Lawe's Justice - Lora Leigh [103]
Jonas was convinced of it, Rachel had told her during an earlier discussion. She often caught Jonas talking to the toddler, giving her directions, then watching her carry them out when she thought her “da” had left the room.
Rachel was terrified that the advanced intelligence was only the first sign that her daughter would follow the same path as the monster who had injected her. That her brain would deteriorate, just as Phillip Brandenmore’s had after he had injected himself.
“Diane.”
Lawe caught her arm as she paced up the hall. Her only thought was to get away from him and his supreme confidence that he had done the right thing. Any moron would know this couldn’t possibly be the right thing. It would have been far better to allow her to handle it alone. Gideon wouldn’t have been nearly so worried about her, because he believed she would be weak without her men. Everyone she met believed that, believed she was no more than a figurehead to the group of mercenaries. “We’re going to destroy lives here,” she whispered without turning around, the certainty that they couldn’t do anything less if they continued was searing her conscience. “We know he’s here to find them as well. That’s the only reason he would have given me the location he suspected they were in. For whatever reason he believes I’ll have a better chance of identifying, locating or convincing them to reveal themselves. But what does he intend to do once that’s accomplished? Why go to these extremes?”
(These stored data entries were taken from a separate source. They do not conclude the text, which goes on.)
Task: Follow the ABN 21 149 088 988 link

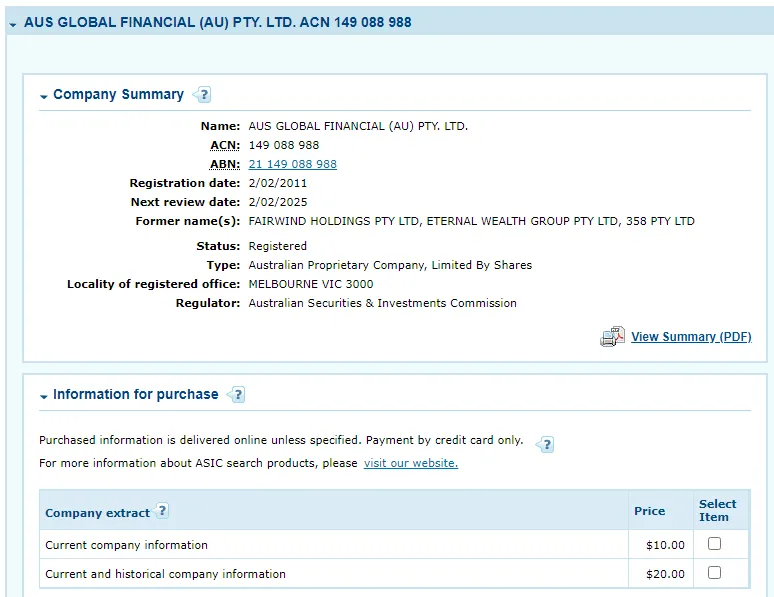Action: click(292, 164)
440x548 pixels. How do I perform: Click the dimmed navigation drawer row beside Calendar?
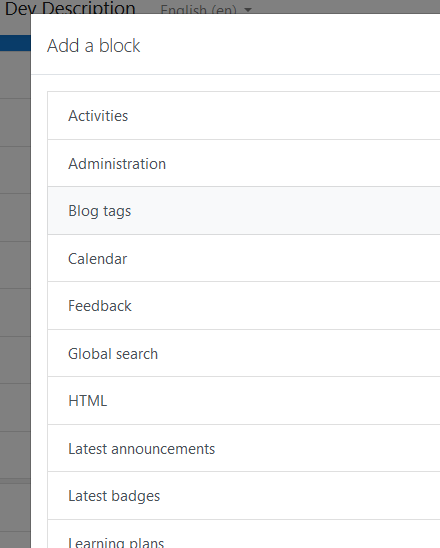[15, 265]
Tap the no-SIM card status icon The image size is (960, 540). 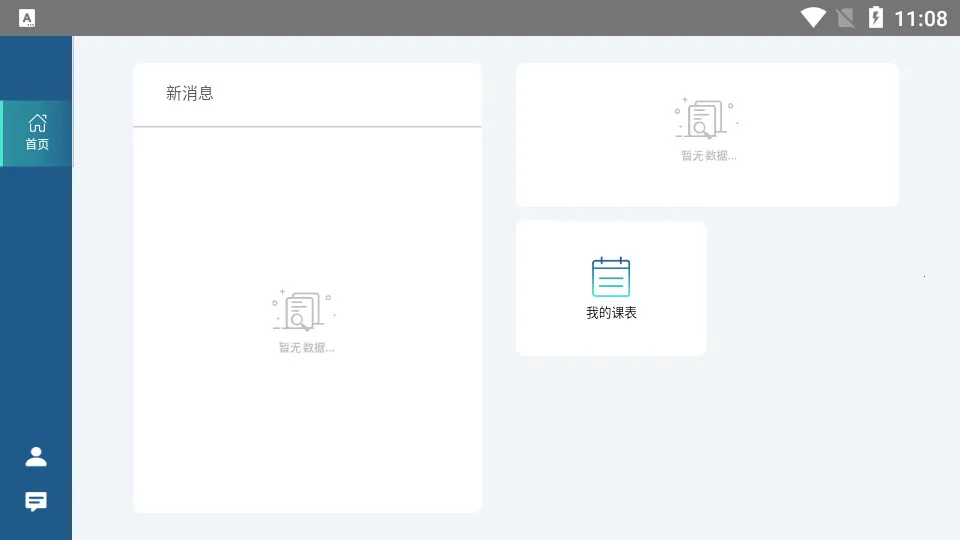846,18
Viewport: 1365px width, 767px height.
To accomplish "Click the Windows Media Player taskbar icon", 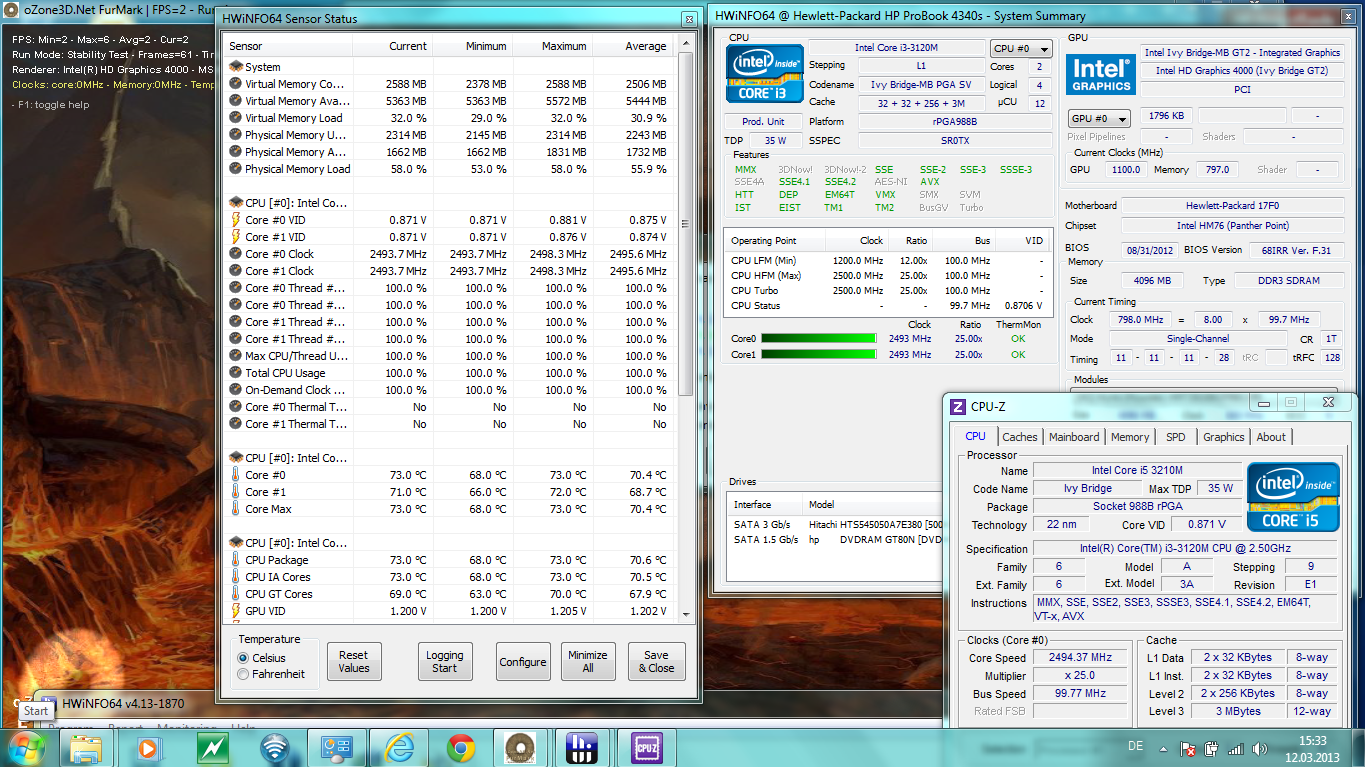I will (148, 747).
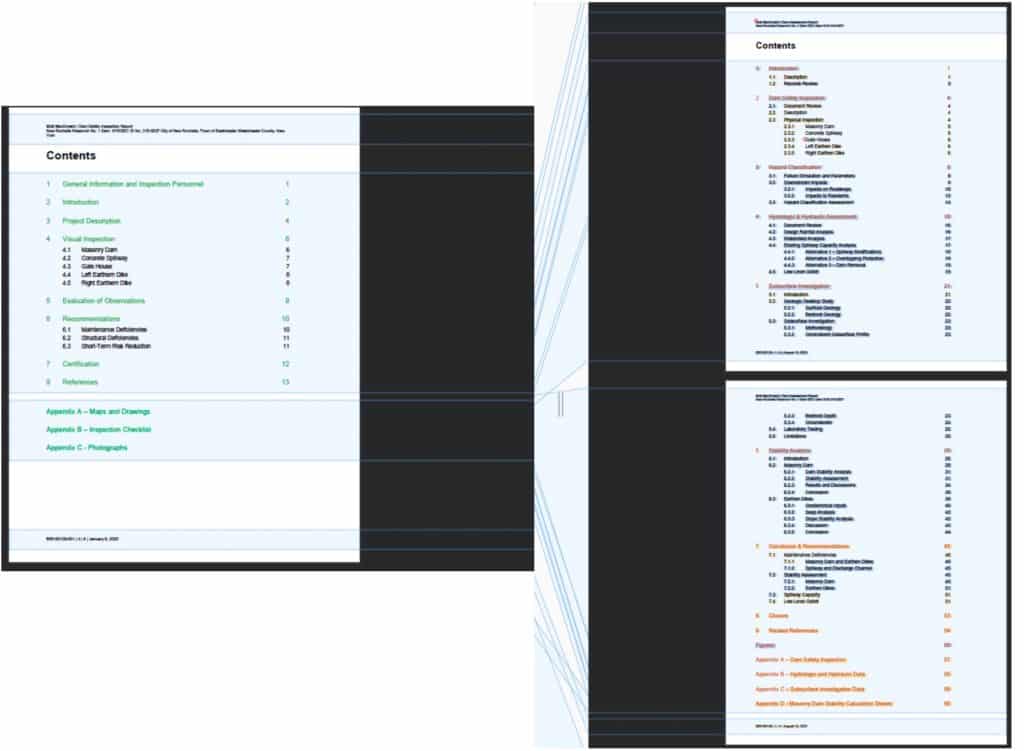This screenshot has height=751, width=1024.
Task: Click the Closure entry in right contents
Action: (x=777, y=616)
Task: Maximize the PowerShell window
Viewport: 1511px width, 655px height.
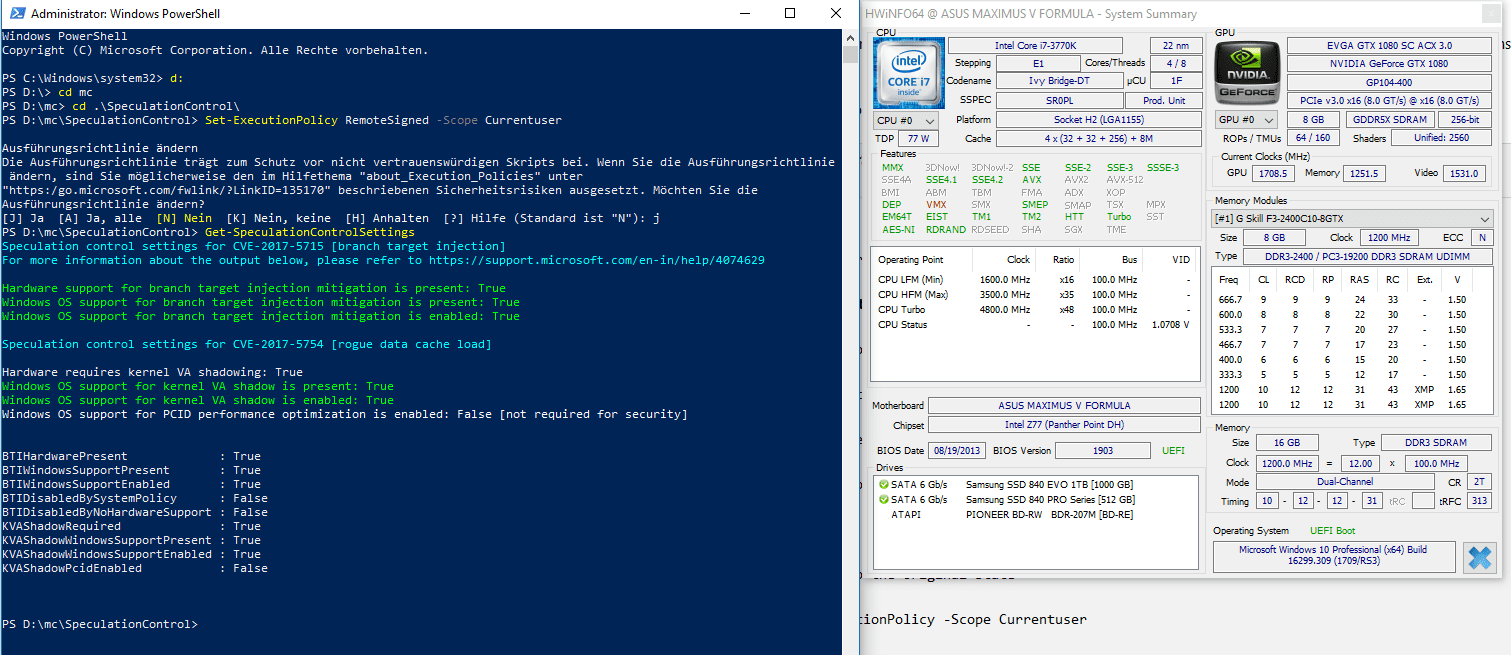Action: tap(790, 14)
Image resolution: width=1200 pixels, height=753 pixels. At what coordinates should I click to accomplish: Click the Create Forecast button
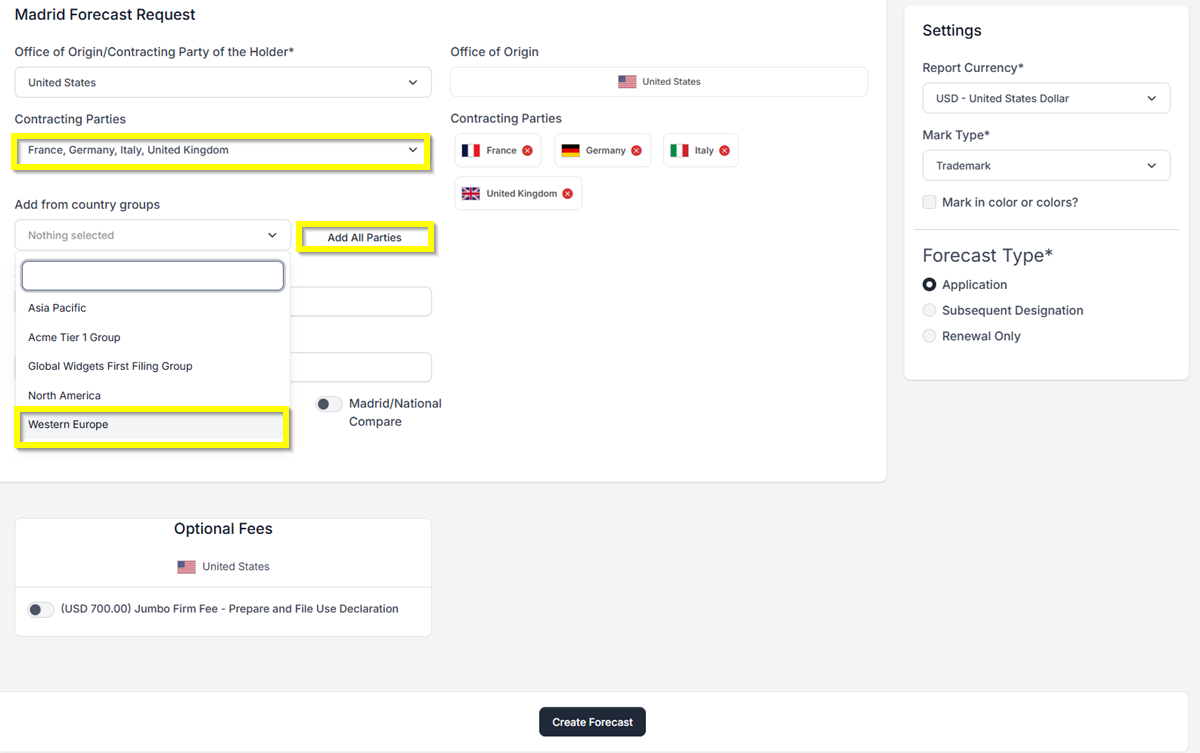[592, 722]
Her only thought was for her niece. She and her sister had gone through years of torturous testing to cure them of their diseases, and according to the scientists in Argentina, they had nearly died several times after being given the serum that was eventually concocted.
According to one of her contacts, it was possible Amber would never survive past her second year without the help of the two girls that had been in the labs, especially Honor. Regret had filled his gaze when he told her that Honor Roberts was her only chance, because Fawn Corrigan had died with the Bengal Breed they’d been experimenting on, known as Judd.
Just as he had warned her to be careful of the remaining Breed that had been in the labs. The one they had possibly driven past the point of sanity.
Gideon’s fury was becoming the stuff of legends already. The suspected feral fever that drove him had made him one of the most vicious assassins to come out of the creations science had dreamed up.
She had wondered why he was helping her. She had let herself believe it was out of concern for the three who had been imprisoned with him, but a part of her had known better. She hadn’t believed the man known as the Executioner—but also known for never harming an innocent—would strike out against the victims he’d shared the Brandenmore labs with. She still couldn’t believe it.
“He has no reason to kill them.” Gripping her upper arm lightly he began steering her to the elevators as Rule followed. “And we were petitioning the Navajo Council for this investigation. We can’t operate on their lands without apprising them of it. It will break the agreement we have with them and we’ll lose far more than we’ll gain. Even doing it your way would be seen by them as dishonest and cause sanctions to be slapped on us immediately. Ray Martinez does not tolerate Jonas’s games and he doesn’t care who it effects once he learns he’s being manipulated. There would be no way to convince him that Jonas wasn’t behind this.”
“There’s more going on here than Gideon is allowing us to see,” she bit out as the doors opened and he led her into the empty cubicle, followed by Rule. “He knows Malachi. He knows it was Malachi’s mate he saved from being taken by Council Coyotes. That means he’s watching. And he’s listening. I knew he wasn’t giving me the information I needed out of the kindness of his heart, but I can’t find any other reason for the aid he’s given us.”
“What was his relationship with the others?”